I'm not experienced enough in using Matlab, but I did see a seminar given by some of the engineers and they seemed to have given a lot of thought to optimising the software for large datasets.
> I've found that these days I try my best to avoid loading datasets into memory. This is second nature for people who work with 'big data', but it's an m.o. that takes some getting used to.
Yes, couldn't agree more. I'm still getting used to working this way.
I also recently learned that Panda's can talk to a PyTable's HDF data storage on disk. This should be fairly seemless and can help reduce some memory issues with larger datasets. Yves Hilpisch did a nice talk on "Performance Python" that goes into this: http://hilpisch.com/YH_Performance_Python_Slides.html
Yes, I almost exclusively use pytables+HDF5 when I'm permitted. As I commented on some thread earlier this week, it strikes a great balance between simplicity, performance and flexibility.
> ...I found it to be quite memory inefficient: data structures take up a lot of space...
Just for whatever it's worth, this is the whole point of numpy. Lists, dicts, etc are not memory-efficient, but numpy arrays are.

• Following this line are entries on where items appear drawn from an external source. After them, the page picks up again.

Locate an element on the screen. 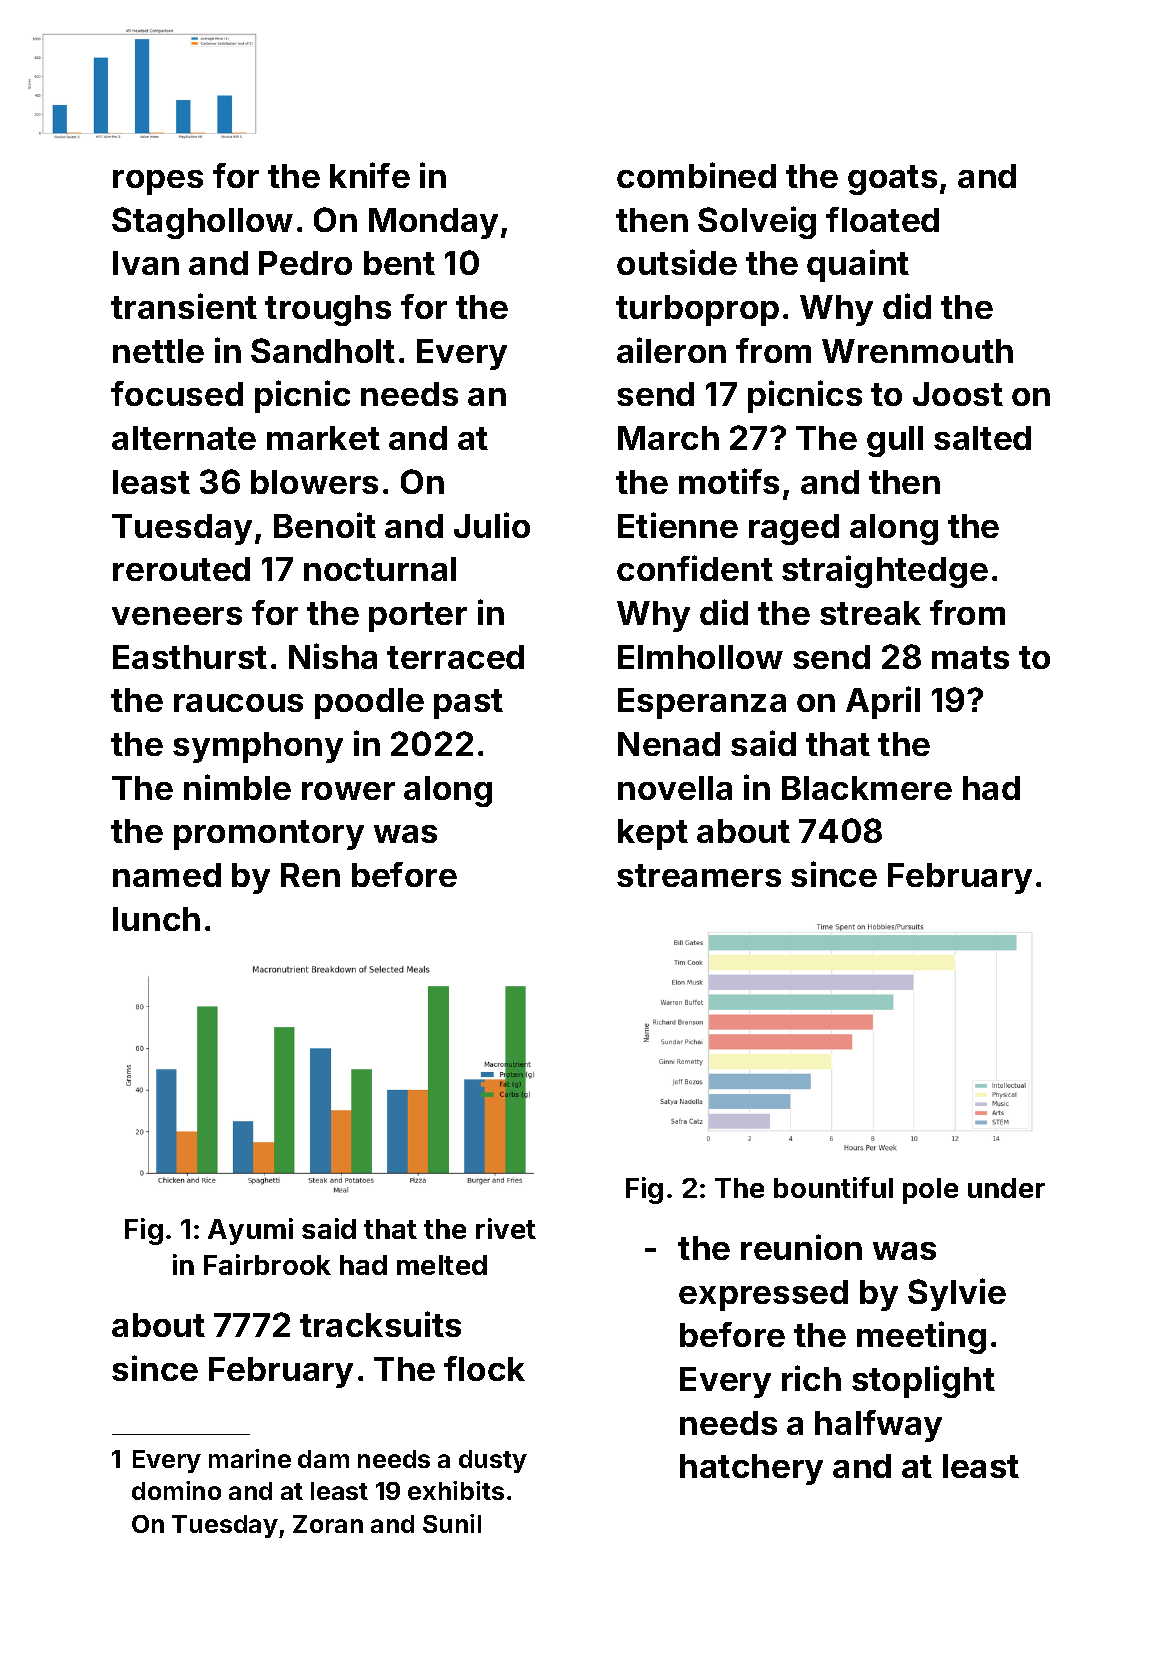 This screenshot has height=1654, width=1165. hatchery is located at coordinates (751, 1469).
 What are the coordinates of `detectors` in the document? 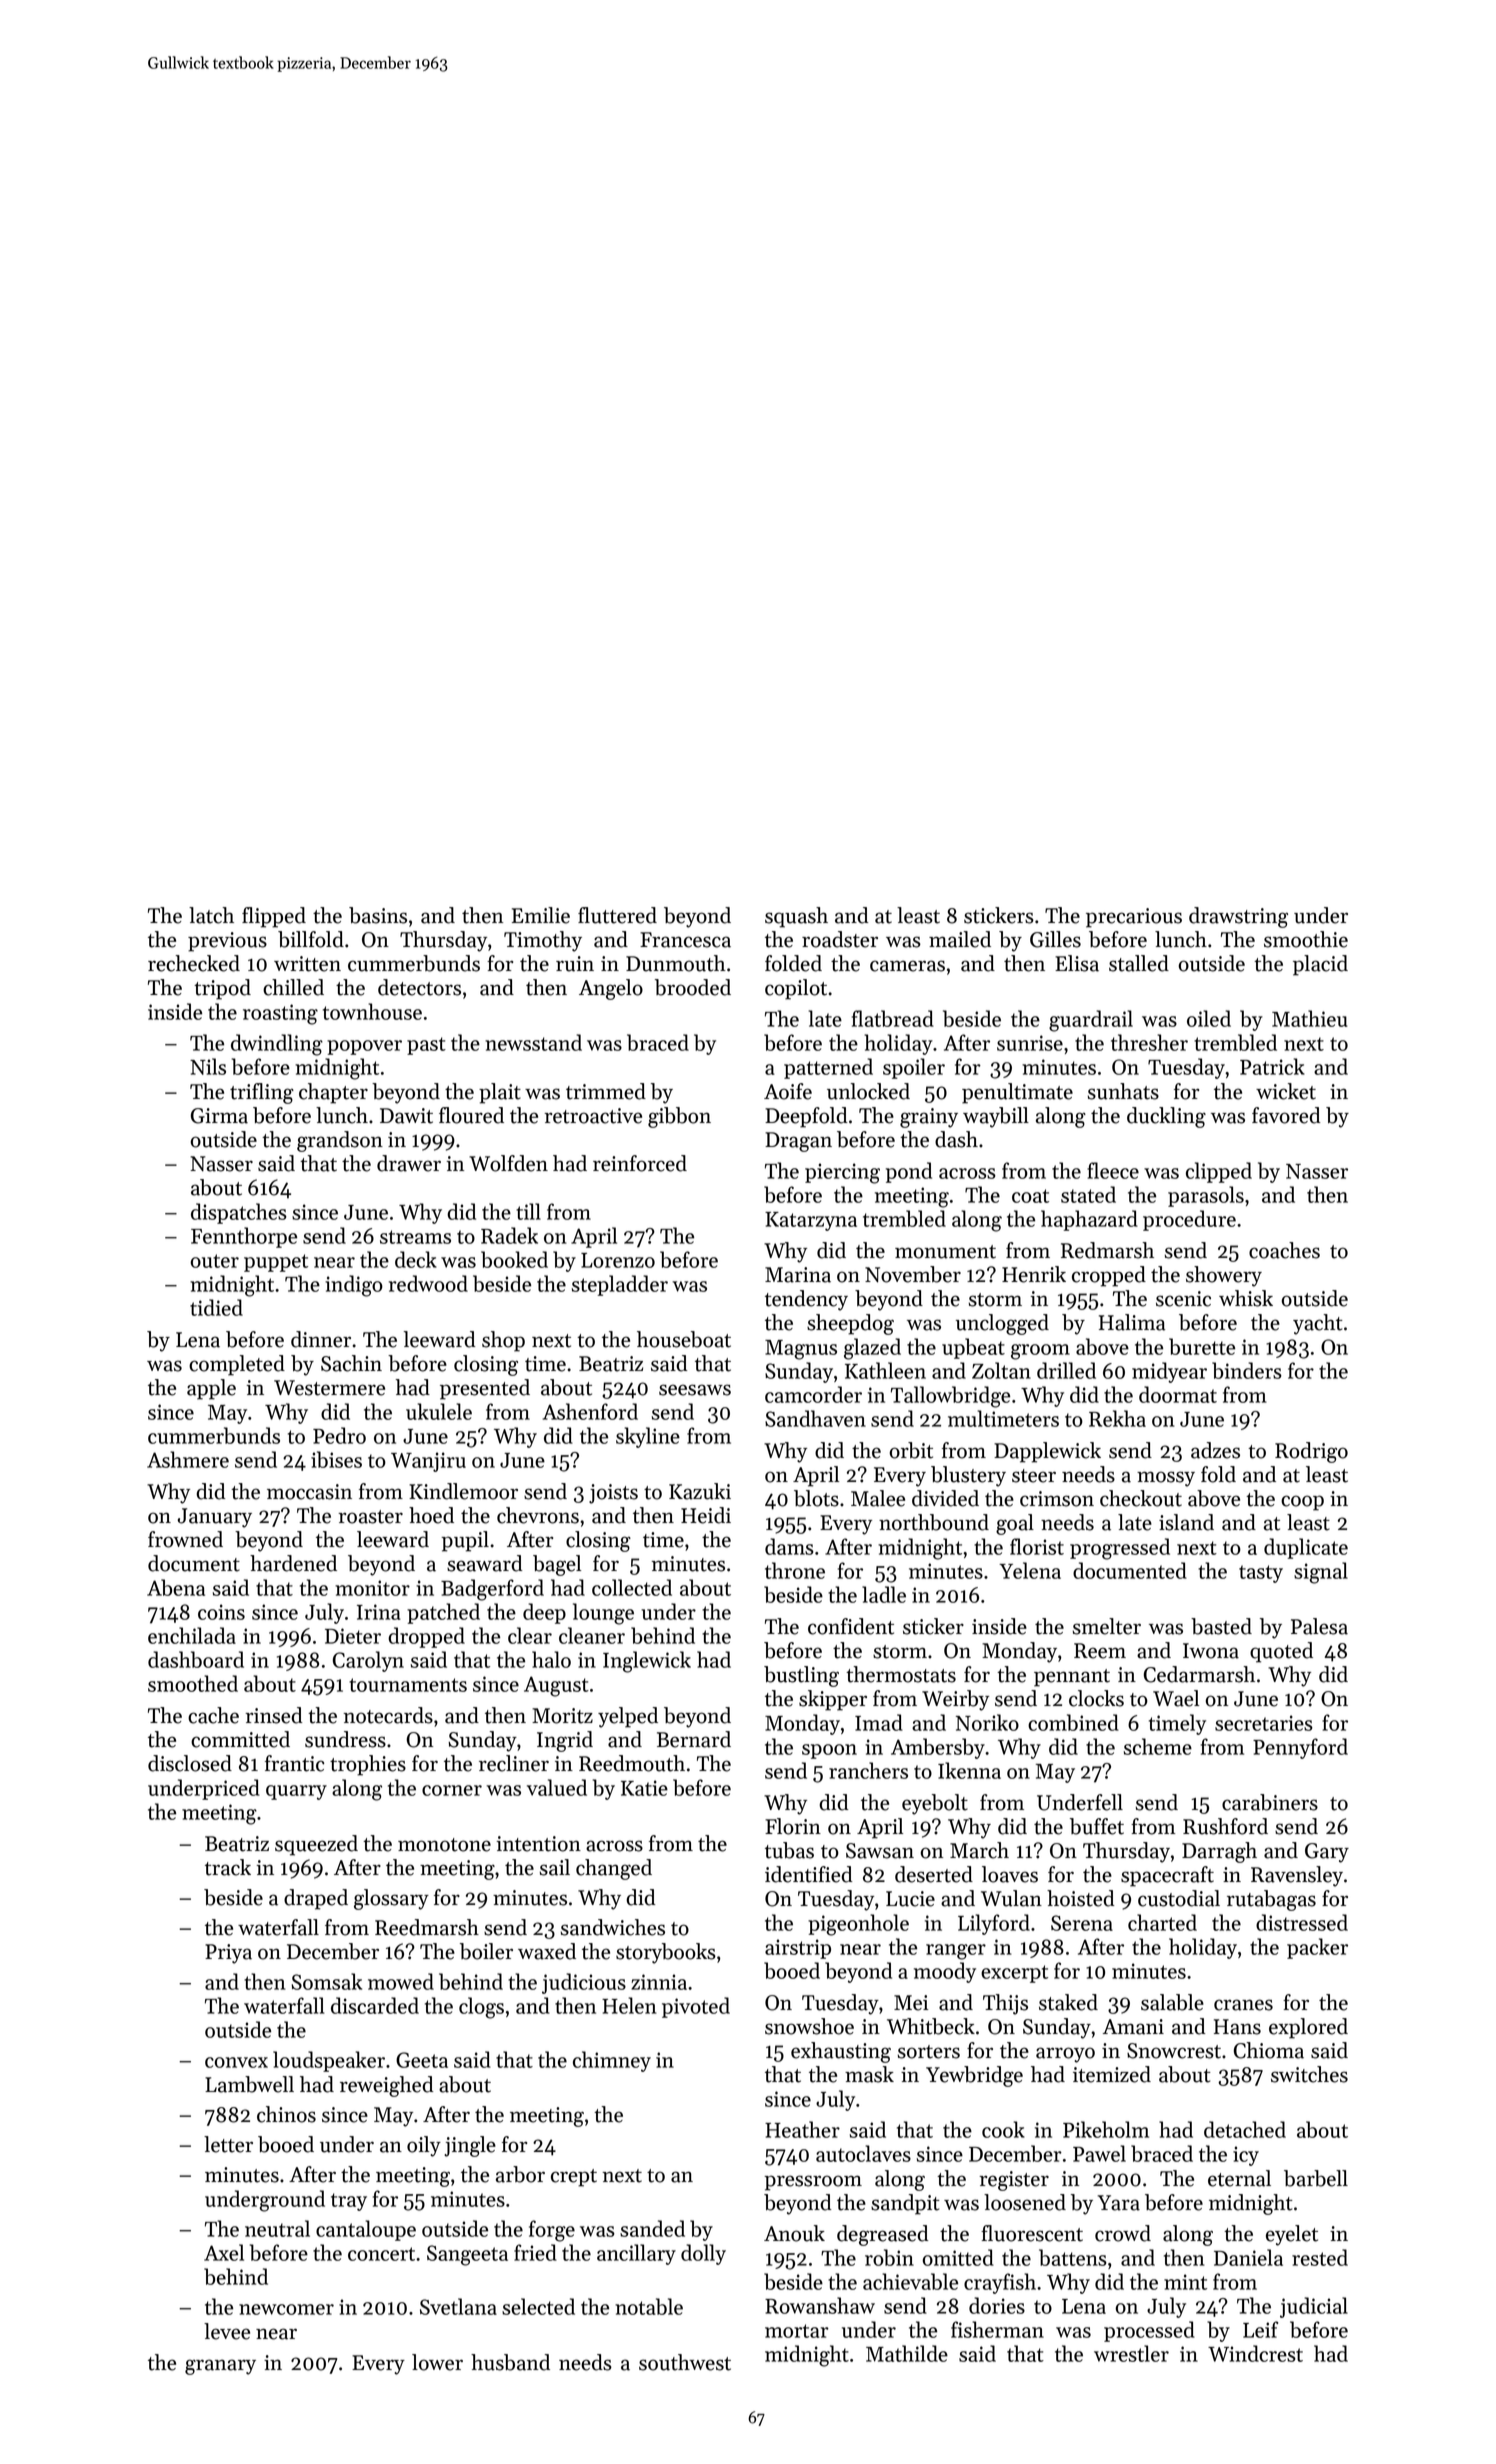 It's located at (419, 987).
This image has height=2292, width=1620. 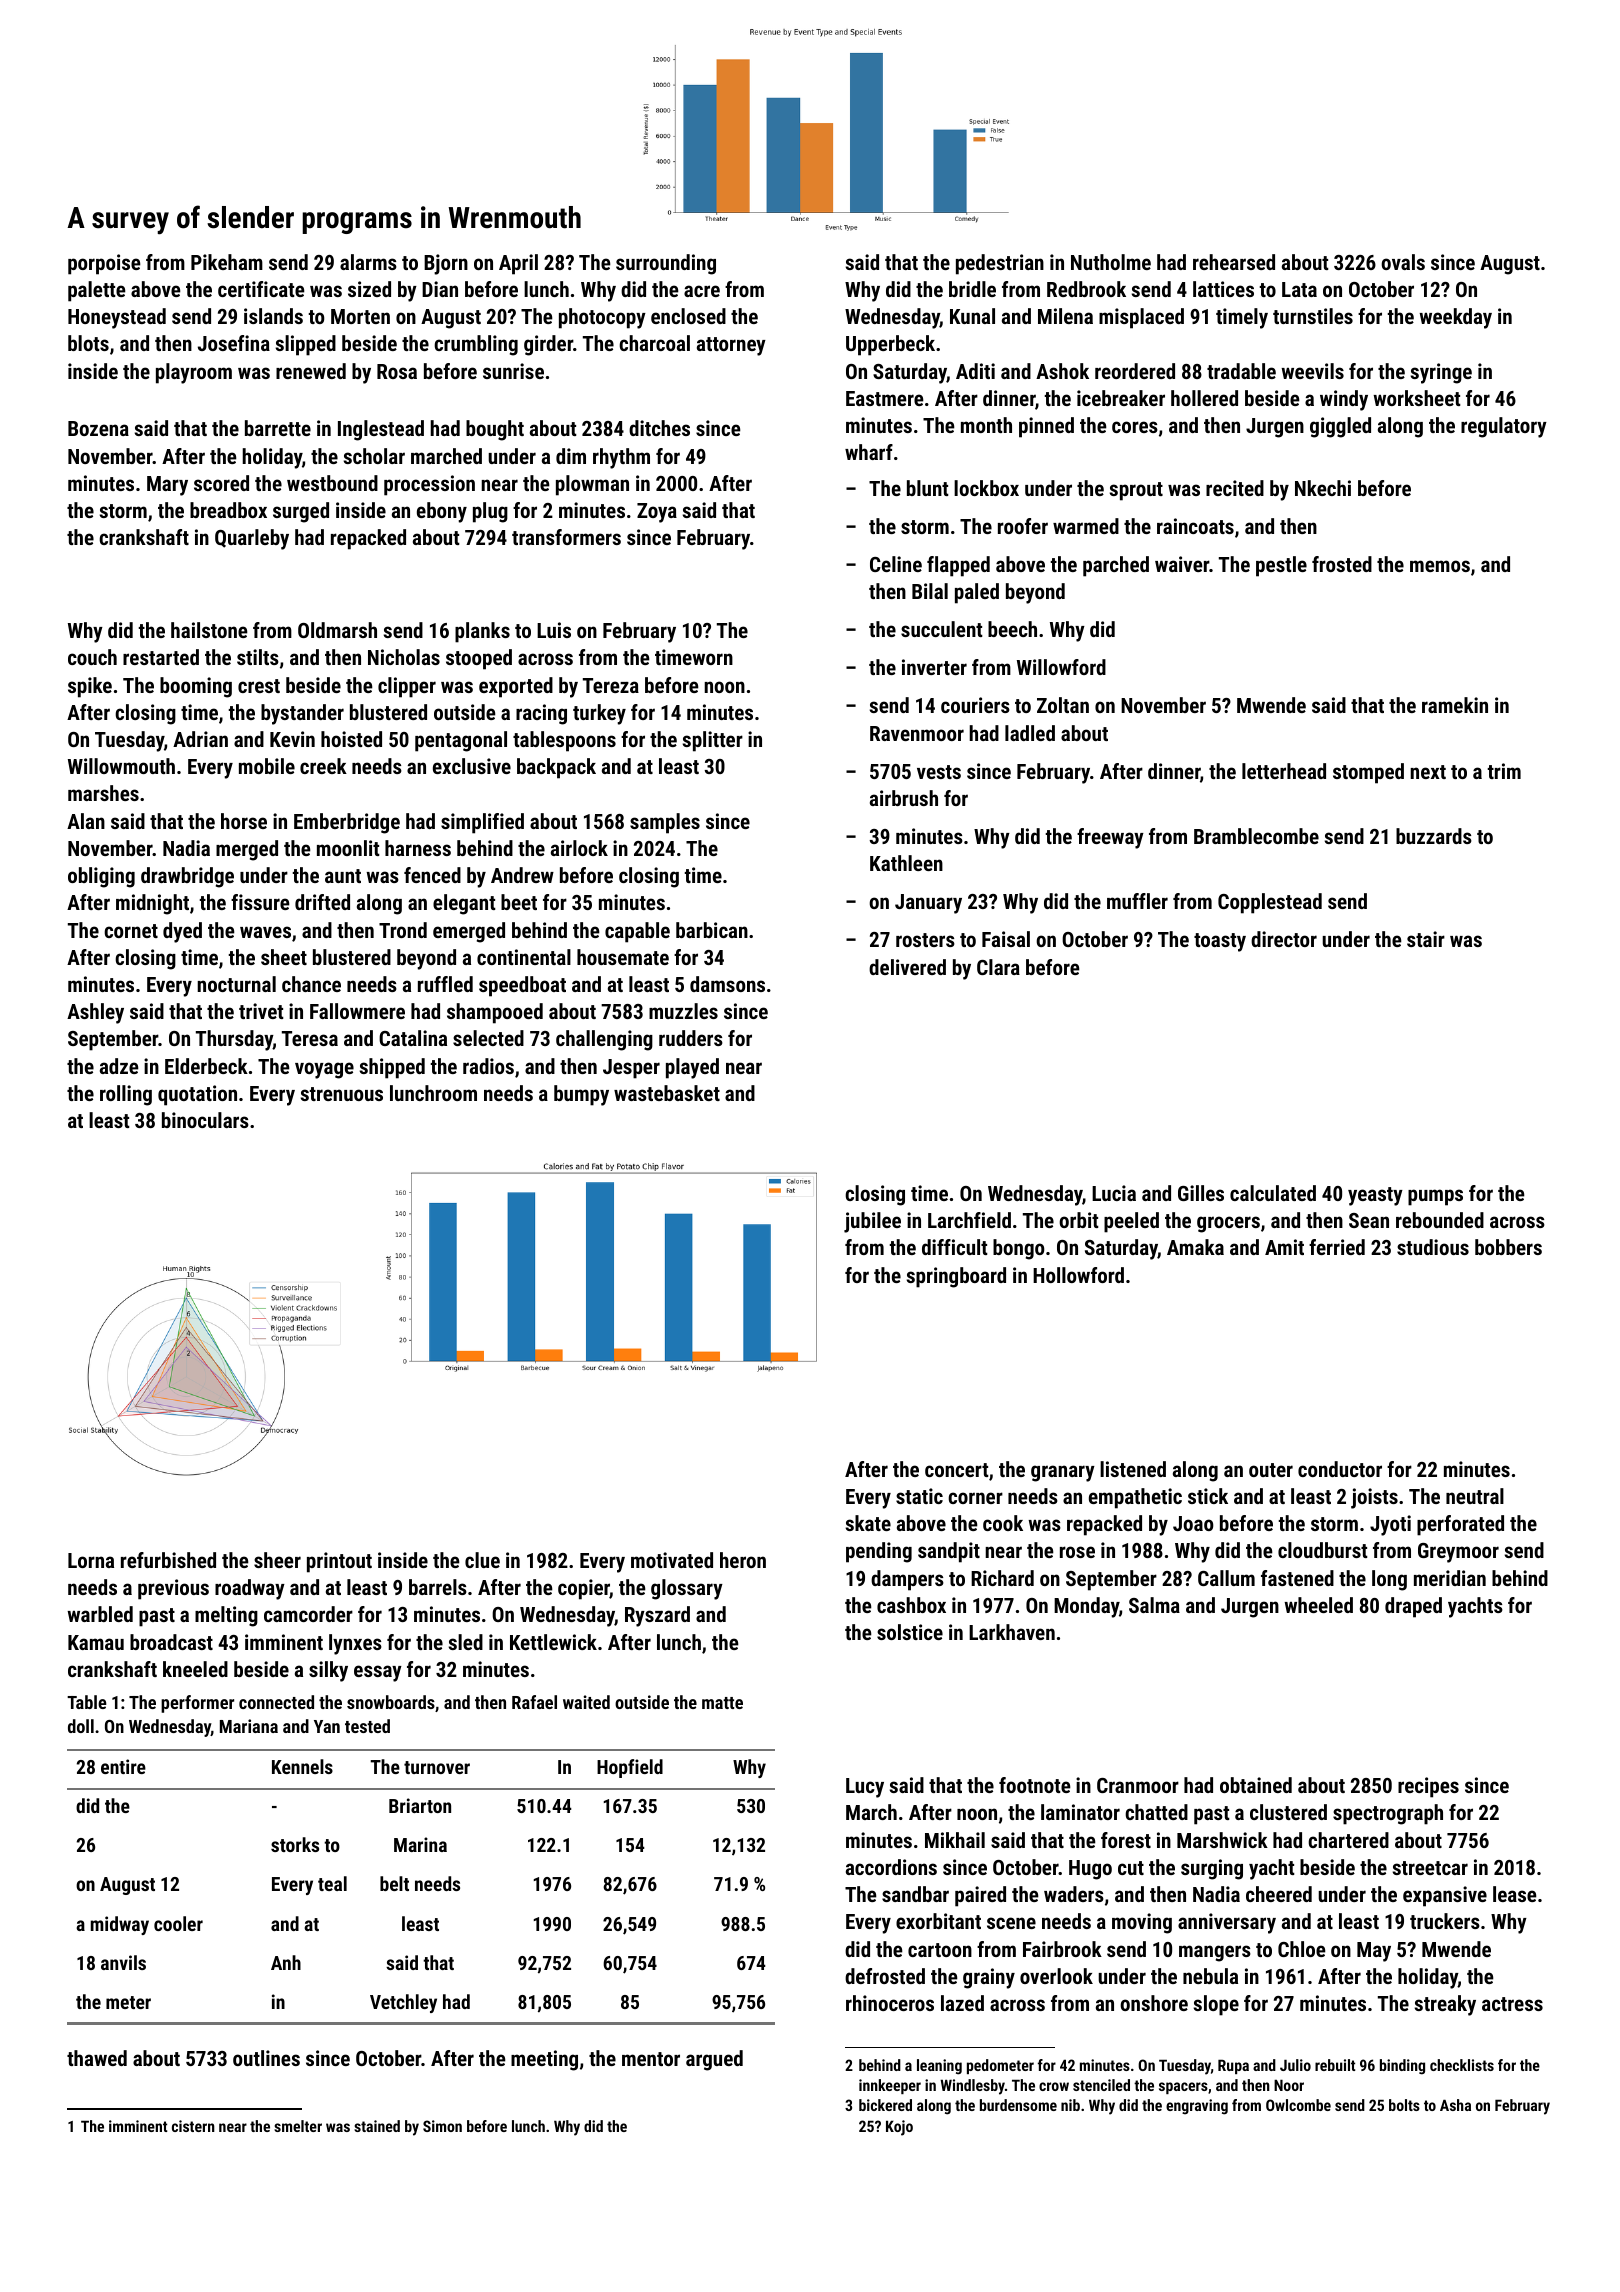 What do you see at coordinates (227, 262) in the image?
I see `Pikeham` at bounding box center [227, 262].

The main reason I switched from Matlab to Python is due to Matlab's excessive memory usage (Essentially every operation makes a copy). Using numpy, you have a lot more control over memory usage than you do with Matlab.
This is not a major problem for data science. We usually use numpy arrays (or scipy sparse arrays), which are memory efficient. There are also some other efficient data structures for python:
Have you looked at pytables? It does a good job of presenting a fairly pythonic interface dealing with datasets that don't fit in memory. Many standard operations are basically the same as when dealing with in-memory numpy structures.
I had terrible memory problems using Python on larger graphs (1M+ V/E). Weird memory usage happened and even 64GB filled up fast.
For example, the everything is a dictionary approach that widely used NetworkX library utilizes was a horrible memory gobbler on large graphs. It sounds very nice in theory, works well on smaller graphs but is near useless for larger ones.
The best graph tool that I found for larger graphs was graph-tool which is heavily NumPy based.
When I write in C, at least I know where my memory goes.
One thing people might want to consider before investing time in Python is that I found it to be quite memory inefficient: data structures take up a lot of space, and the garbage collection didn't seem to be as effective as other languages (I spend some time studying/improving GC in JVMs). So if you're dealing with large amounts of data and/or complex data structures, I wonder if Matlab might be more appropriate (AFAIK R is also not very good at memory management yet).